How to avoid errors?

1. Ensure that the string encoding and the specified encoding are consistent

This is the most fundamental solution. Before calling iconv_strrpos , you must make sure that the string is the specified encoding:

 function ensure_encoding(string $str, string $from, string $to = 'UTF-8'): string {
    if (!mb_check_encoding($str, $to)) {
        return iconv($from, $to . "//IGNORE", $str);
    }
    return $str;
}

$str = file_get_contents("http://gitbox.net/data/sample-gbk.txt");
$str = ensure_encoding($str, "GBK", "UTF-8");
$pos = iconv_strrpos($str, "boundary", "UTF-8");
echo $pos;

2. Use mb_strrpos instead

In a multibyte environment, mb_strrpos is a safer choice because it handles encoding more stably:

 mb_internal_encoding("UTF-8");
$pos = mb_strrpos($str, "boundary");

At the same time, mb_strrpos will strictly follow mb_internal_encoding for parsing, which is usually more intuitive and reliable than iconv.

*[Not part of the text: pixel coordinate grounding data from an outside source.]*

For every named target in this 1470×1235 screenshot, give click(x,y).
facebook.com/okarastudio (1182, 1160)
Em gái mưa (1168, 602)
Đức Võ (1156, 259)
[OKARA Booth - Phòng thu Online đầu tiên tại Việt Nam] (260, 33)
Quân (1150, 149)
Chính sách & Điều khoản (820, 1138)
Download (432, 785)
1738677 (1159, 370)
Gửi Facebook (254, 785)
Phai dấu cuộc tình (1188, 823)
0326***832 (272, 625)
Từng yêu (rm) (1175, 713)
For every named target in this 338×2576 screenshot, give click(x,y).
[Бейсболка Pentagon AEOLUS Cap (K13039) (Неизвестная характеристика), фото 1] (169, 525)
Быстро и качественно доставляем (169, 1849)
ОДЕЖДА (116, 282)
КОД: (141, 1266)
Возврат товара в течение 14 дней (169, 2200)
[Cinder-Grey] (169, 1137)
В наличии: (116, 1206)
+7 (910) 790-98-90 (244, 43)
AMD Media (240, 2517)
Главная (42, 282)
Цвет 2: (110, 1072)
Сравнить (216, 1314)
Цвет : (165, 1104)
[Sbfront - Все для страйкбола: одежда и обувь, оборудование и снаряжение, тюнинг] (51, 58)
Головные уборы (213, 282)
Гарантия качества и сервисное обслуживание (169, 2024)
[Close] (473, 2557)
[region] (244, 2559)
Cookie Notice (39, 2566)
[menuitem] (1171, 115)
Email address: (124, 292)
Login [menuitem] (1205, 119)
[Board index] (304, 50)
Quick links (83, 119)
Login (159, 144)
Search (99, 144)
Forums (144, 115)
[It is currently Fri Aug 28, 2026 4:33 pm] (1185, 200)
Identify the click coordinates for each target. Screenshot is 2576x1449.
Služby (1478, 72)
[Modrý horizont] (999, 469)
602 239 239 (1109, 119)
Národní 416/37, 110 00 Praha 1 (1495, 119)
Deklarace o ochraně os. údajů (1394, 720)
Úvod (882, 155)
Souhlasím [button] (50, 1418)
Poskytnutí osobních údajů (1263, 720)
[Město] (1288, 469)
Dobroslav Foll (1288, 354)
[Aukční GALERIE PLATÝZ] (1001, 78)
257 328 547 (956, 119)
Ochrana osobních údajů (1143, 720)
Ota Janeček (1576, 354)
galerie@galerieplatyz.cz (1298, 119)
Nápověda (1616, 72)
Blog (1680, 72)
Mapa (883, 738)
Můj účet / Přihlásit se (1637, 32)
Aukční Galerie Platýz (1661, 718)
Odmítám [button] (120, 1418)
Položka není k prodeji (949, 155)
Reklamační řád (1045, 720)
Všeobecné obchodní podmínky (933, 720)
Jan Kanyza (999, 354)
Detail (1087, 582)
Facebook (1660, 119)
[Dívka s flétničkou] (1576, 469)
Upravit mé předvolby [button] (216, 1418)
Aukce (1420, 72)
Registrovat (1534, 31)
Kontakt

3. Unified encoding format for content source

Ensuring that all content sources (databases, APIs, files, etc.) are uniformly encoded using UTF-8 is the key to building a stable system. For example, you can force an encoding when reading a file:

 $str = file_get_contents("http://gitbox.net/data/sample-utf8.txt");
// If from GBK File system,Manually convertible
$str = iconv("GBK", "UTF-8//IGNORE", $str);

Summarize

iconv_strrpos performs unstable in the case of character encoding mismatch, which may lead to position errors or direct failures. To avoid this:

  • Make sure that the actual encoding of the string is consistent with the incoming charset;

  • Priority is given to using mb_strrpos for character position processing;

  • Keep the internal encoding of the system consistent (UTF-8 recommended);

Once encoding consistency is confirmed, iconv_strrpos can also work reliably, but only if you have sufficient control and understanding of the data source. Otherwise, using the mb_* series function will be safer and safer.